The community of Central Huron entered the site selection process by formally expressing interest in learning about the project in 2012. In light of the findings of completed studies, the area is no longer a focus of study in the site selection process.


    The community of Central Huron initiated its involvement in the site selection process by formally expressing interest in learning about the project in 2012. This expression of interest triggered studies to explore the potential suitability of its geology while the community learned more about the project and reflected on its interest in it.

    In 2017, after several years of progressively more detailed study and engagement, we concluded that Central Huron will not be considered a potential host for the project. The community is continuing to play a role, however, as activities continue in the nearby community of South Bruce. 

    Information detailing work we completed in the Central Huron area through steps one to three of the site selection process is available below.

    Step 1: NWMO Initiates the Process

    The NWMO formally initiated the site selection process in May 2010.

    The process began with a broad program to provide information, answer questions and build awareness about the project. Awareness-building activities are designed to continue throughout the site selection process.

    In Step 1, we provided general information to those who requested it. We began assessment activities in Step 2: Initial Screening only after individual communities formally expressed an interest in learning more.

    Step 2: Initial Screening

    In September 2012, Central Huron's Mayor and Council passed a resolution requesting an initial screening of the community's potential suitability to host the project. This screening took us about three months to complete and involved a review based on readily available information about the geology of the community and vicinity.

    We encouraged communities that passed the initial screening to begin learning more about the project. We provided an initial briefing and invited representatives to take a tour of an interim storage facility for used nuclear fuel. We also encouraged communities to meet with the Canadian Nuclear Safety Commission to learn about the regulatory framework that will govern the project.
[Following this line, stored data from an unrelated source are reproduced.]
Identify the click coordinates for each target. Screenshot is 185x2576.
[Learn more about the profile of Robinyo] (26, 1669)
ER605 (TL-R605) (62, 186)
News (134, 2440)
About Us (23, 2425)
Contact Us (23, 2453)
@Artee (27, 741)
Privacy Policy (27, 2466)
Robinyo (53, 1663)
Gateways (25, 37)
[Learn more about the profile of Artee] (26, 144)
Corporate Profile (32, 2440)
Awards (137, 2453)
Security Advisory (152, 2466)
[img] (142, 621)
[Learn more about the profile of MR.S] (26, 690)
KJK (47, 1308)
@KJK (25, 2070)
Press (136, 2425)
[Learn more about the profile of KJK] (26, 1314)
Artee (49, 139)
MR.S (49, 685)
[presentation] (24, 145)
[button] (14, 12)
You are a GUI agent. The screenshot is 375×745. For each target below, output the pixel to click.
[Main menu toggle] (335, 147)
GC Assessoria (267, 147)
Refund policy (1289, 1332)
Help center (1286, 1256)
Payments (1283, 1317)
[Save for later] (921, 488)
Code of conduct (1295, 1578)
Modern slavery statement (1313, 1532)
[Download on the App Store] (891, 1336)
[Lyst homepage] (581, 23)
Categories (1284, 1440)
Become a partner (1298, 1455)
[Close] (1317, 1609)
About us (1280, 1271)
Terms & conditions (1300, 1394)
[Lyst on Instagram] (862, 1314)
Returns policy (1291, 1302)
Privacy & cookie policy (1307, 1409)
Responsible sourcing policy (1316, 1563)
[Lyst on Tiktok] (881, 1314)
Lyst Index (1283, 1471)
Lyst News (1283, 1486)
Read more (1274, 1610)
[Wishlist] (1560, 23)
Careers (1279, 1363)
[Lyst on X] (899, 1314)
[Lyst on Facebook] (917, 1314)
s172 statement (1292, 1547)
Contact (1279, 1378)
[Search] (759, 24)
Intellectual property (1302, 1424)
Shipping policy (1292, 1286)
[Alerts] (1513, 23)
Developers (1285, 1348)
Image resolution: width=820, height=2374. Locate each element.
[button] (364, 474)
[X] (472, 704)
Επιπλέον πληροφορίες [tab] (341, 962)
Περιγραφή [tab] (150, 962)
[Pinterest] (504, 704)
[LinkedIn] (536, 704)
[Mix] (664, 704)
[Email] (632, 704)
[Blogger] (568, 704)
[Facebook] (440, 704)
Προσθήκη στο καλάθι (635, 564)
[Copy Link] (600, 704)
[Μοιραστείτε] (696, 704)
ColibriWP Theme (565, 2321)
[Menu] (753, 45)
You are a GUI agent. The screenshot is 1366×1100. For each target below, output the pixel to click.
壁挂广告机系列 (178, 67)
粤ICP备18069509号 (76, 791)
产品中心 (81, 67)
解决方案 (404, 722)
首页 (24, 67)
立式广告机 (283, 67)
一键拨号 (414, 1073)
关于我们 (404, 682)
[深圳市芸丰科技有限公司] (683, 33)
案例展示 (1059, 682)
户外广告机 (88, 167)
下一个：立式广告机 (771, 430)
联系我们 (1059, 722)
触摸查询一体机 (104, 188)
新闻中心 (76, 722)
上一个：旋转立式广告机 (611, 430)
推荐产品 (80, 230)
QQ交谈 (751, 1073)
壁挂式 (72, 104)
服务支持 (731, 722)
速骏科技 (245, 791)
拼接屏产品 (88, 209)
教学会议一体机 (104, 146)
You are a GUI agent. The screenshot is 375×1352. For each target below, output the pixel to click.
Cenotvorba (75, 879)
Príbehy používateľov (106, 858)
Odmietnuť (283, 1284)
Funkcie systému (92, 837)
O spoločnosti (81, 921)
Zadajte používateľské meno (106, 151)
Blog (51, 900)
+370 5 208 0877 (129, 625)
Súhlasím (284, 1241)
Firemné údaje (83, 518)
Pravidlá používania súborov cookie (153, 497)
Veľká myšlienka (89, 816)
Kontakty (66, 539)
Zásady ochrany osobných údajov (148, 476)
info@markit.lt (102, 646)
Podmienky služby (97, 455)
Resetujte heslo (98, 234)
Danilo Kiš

    Central Huron's initial screening was completed in February 2013. It did not identify any obvious conditions that would exclude the Central Huron area from further consideration in the site selection process.


    Step 3: Phase 1 - Desktop Studies and Engagement

    In July 2014, Central Huron's Mayor and Council passed a resolution asking the NWMO to initiate a Preliminary Assessment of the community‘s potential suitability to host the project.

    In October 2015, we completed the first phase of Preliminary Assessment (Step 3: Phase 1) of the site selection process in collaboration with Central Huron.

    This phase involved:

    • Desktop studies that explore the potential to find a site that can safely and securely contain and isolate used nuclear fuel; and
    • Community learning and dialogue activities to build understanding about the project and to explore its potential to align with the community's long-term vision.

    Based on studies to date, Central Huron is assessed as having potential to meet strict safety and geotechnical requirements, and for the project to align with its long-term vision. The studies also identified a number of uncertainties to be further explored through more detailed study.


    Step 3: Phase 2 - Field Studies and Engagement

    In 2015, the NWMO began working with communities in this area to plan field studies and engagement as part of Preliminary Assessment (Step 3: Phase 2). Through fieldwork, more detailed studies and broadened engagement, Phase 2 assessments expanded upon work completed in Phase 1.

    The focus of early geoscientific studies in Central Huron was to determine if the rock in the area has the potential to satisfy our safety requirements for a deep geological repository for the long-term management of Canada’s used nuclear fuel.

    Geoscientific studies conducted previously have involved desktop studies, which make use of publicly available information about the geology of the area. A next step in the process involves drilling one initial borehole in the area to further understand the general geology.

    In 2017, it was determined this next phase of study for the area will instead focus on Huron-Kinloss and South Bruce. As a neighbour in the area, Central Huron will continue to play a role.